:: EXERCISE PROMPT ::
Continue the walkthrough of the TableMatch code generator template from the point where it stops, starting with the constructor and destructor.

:: EXCERPT ::
Now look at the implementation code generator template, and in particular, the Perl code that sets up a few variables that are later used in the implementation.
<%
use TableMatchCommon;
TableMatchCommon::verify($model);
my $class = $model->getContext()->getClass();
my $inputPortLHS = $model->getInputPortAt(0);
my $inputPortRHS = $model->getInputPortAt(1);
# tuple names used in expressions
my $readingTuple = $inputPortLHS->getCppTupleName();
my $queryTuple = $inputPortRHS->getCppTupleName();
# parameter expressions
my $match = $model->getParameterByName("match");
$match = $match->getValueAt(0)->getCppExpression();
my $threshold = $model->getParameterByName("threshold");
$threshold = $threshold->getValueAt(0)->getCppExpression();
my $window = $inputPortLHS->getWindow();
my $windowCppInitializer = SPL::CodeGen::getWindowCppInitializer($window, "IPort0Type*");
# assignments used for output tuples
my $assignments = SPL::CodeGen::getOutputTupleCppInitializer($model->getOutputPortAt(0));
%>
<%SPL::CodeGen::implementationPrologue($model);%>
...
<%SPL::CodeGen::implementationEpilogue($model);%>
Use the $readingTuple and $queryTuple variables
to represent the tuple variable names that appear in C++ expressions,
for the first and the second port. The $match variable
is used to represent the match condition expression and the $threshold variable is used to represent
the threshold that determines popular readings. Use the getWindowCppInitializer
helper
routine to get the expression list to be used for initializing the
window object and the getOutputTupleCppInitializer
helper
routine to get the expression list to be used to initialize the output
tuples sent out for matches. With the Perl variables defined, the
rest of the code is, surprisingly, briefer than the non-generic implementation.
First look at the constructor and destructor.

:: GIVEN DATA ::
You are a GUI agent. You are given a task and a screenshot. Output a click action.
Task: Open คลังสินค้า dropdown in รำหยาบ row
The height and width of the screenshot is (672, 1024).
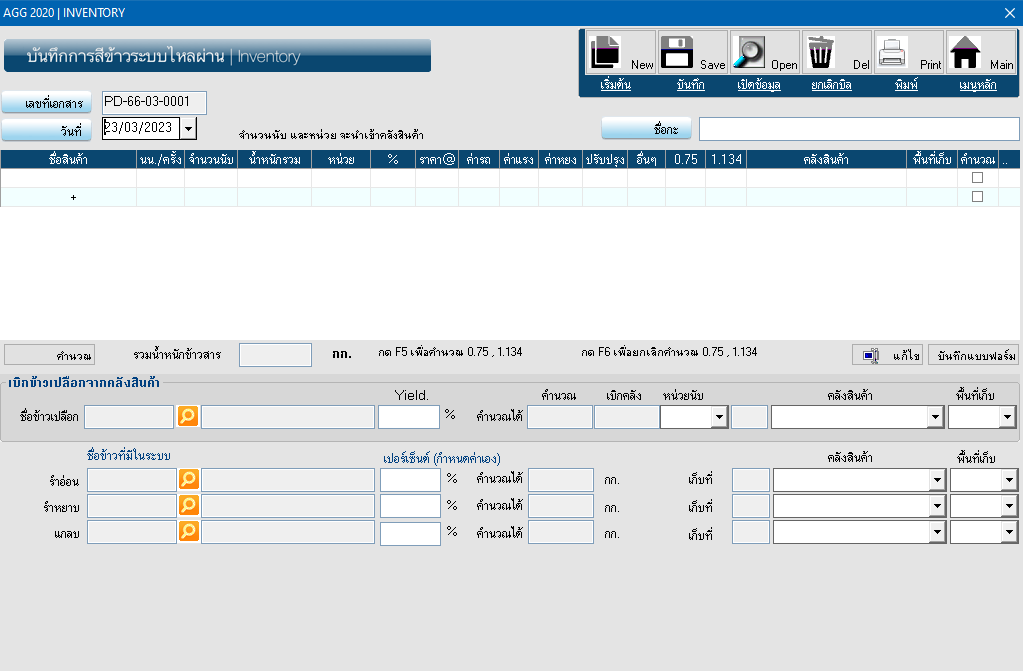[936, 506]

:: REPLY TO THE EXERCISE ::
MY_OPERATOR::MY_OPERATOR()
: windowOfReadings_(<%=$windowCppInitializer%>),
windowHandler_(*this)
{ windowOfReadings_.registerBeforeTupleEvictionHandler(&windowHandler_); }
MY_OPERATOR::~MY_OPERATOR()
{ windowOfReadings_.deleteWindowObjects(); }
Other than the use of the Perl variable $windowCppInitializer for the initialization of the window object, the constructor, and the destructor are identical to the non-generic case.
Now look at the implementation of the processing logic.
void MY_OPERATOR::process(Tuple const & tuple, uint32_t port) {
AutoPortMutex apm(mutex_, *this);
if(port==0) {
IPort0Type const & reading = static_cast<IPort0Type const&>(tuple);
windowOfReadings_.insert(new IPort0Type(reading));
} else {
AutoWindowDataAcquirer<IPort0Type*> awda(windowOfReadings_);
IPort1Type const & <%=$queryTuple%> = static_cast<IPort1Type const&>(tuple);
WindowType::DataType & content = windowOfReadings_.getWindowData();
for(WindowType::DataType::const_iterator it=content.begin(); it!=content.end(); ++it) {
IPort0Type const & <%=$readingTuple%> = **it;
if(<%=$match%>) {
OPort0Type otuple(<%=$assignments%>);
submit(otuple, 0);
uintptr_t ptr = reinterpret_cast<uintptr_t>(*it);
map<uintptr_t,uint32>::iterator mit = matchedReadings_.find(ptr);
if(mit==matchedReadings_.end())
matchedReadings_.insert(std::make_pair(ptr,1));
else
mit->second = mit->second+1;
} } } }
The processing logic for the first port, that is for the sensor
readings, is the same as the non-generic case. The processing for
the second port, that is for the queries, is very similar, but with
a few differences. First, define tuple aliases with names $queryTuple and $readingTuple to
create the right syntactic context for the output assignment expressions
and the match condition expression. Second, $match is
used in place of the match condition expression, which makes the operator
generic with respect to the match condition. Third, $assignments is
used as the initializer for the output tuple that is created for matches,
which makes the operator generic with respect to the output assignments.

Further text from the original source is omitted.